Gloria Mark, chercheur à l’université de Californie, rapporte qu’en moyenne les salariés sont interrompus en cours de tâche dans presque 60% des cas. Au total, c’est jusqu’à une heure de travail par jour qui serait ainsi perdue à cause des interruptions ! Certaines organisations du travail, comme les installations en open-space et l’utilisation intensive TIC semblent impacter particulièrement notre concentration. Selon Hallowell, psychiatre américain spécialiste des questions d’attention au travail, environ 35% des salariés souffriraient de troubles de la concentration, managers et collaborateurs confondus. Ce chiffre pourrait être encore plus important dans le cas d’organisations particulièrement coûteuses en attention, notamment dans le cadre de salariés installés en open-space. Pourtant, même si les retombées d’une recherche sur l’optimisation des conditions de travail sont concrètes, peu de chercheurs travaillent actuellement sur le sujet en France.

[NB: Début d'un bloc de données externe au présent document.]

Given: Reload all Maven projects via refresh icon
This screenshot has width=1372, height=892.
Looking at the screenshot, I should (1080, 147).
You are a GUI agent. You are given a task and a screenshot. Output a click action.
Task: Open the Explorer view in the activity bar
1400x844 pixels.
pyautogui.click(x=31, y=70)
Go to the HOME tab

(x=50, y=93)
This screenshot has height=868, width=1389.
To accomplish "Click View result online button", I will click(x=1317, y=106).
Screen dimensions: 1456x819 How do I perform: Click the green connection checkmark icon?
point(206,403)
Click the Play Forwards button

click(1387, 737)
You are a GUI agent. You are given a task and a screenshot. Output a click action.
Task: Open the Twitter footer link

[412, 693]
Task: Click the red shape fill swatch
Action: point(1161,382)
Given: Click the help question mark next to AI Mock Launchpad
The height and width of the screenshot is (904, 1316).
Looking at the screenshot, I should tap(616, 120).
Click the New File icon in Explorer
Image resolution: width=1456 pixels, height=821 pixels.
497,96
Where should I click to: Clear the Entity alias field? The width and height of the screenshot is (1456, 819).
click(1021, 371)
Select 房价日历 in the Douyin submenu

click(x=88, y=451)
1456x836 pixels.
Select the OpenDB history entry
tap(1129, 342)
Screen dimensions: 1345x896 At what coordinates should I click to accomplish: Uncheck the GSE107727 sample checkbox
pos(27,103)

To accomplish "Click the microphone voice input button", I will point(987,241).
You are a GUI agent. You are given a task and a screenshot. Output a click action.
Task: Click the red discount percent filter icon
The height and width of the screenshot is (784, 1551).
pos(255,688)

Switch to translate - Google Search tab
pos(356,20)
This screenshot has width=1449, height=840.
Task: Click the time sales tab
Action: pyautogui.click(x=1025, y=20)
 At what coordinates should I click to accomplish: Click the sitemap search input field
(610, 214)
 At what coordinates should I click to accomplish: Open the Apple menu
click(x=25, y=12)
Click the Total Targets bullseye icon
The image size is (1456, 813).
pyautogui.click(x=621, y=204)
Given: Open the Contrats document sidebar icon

La solution apportée par l’entreprise

Dans ce contexte de désert scientifique autour d’un des déterminants majeurs de la productivité et des conditions de travail, nous nous sommes lancés chez Greenworking deux objectifs majeurs, (i) l’identification des facteurs de risques pour la concentration, à la fois dans le type d’installation des postes de travail, ainsi que les modes d’utilisations des TIC et (ii) la réalisation d’études quantitatives afin de chiffrer de façon précise la portion de salariés impactés et proposer des solutions adaptées et réalistes. Nous avons mis en place un partenariat avec le laboratoire d’Etude des Mécanismes Cognitifs, laboratoire lyonnais de référence pourvu des meilleures notations par les agences d’évaluation de la recherche. Cet échange de compétences permettra de faire coïncider les dernières avancées sur le fonctionnement cognitif et l’expertise dans l’accompagnement des entreprises vers de nouveaux modes de travail, réunies chez un consultant-doctorant. Les entreprises-partenaires associées à la recherche pourront ainsi bénéficier à la fois d’un rapport d’audit des risques liés à la perte de concentration chez leurs employés mais bénéficieront également de nouveaux outils de travail adaptés à cette problématique (formations, recommandations sur les espaces de travail).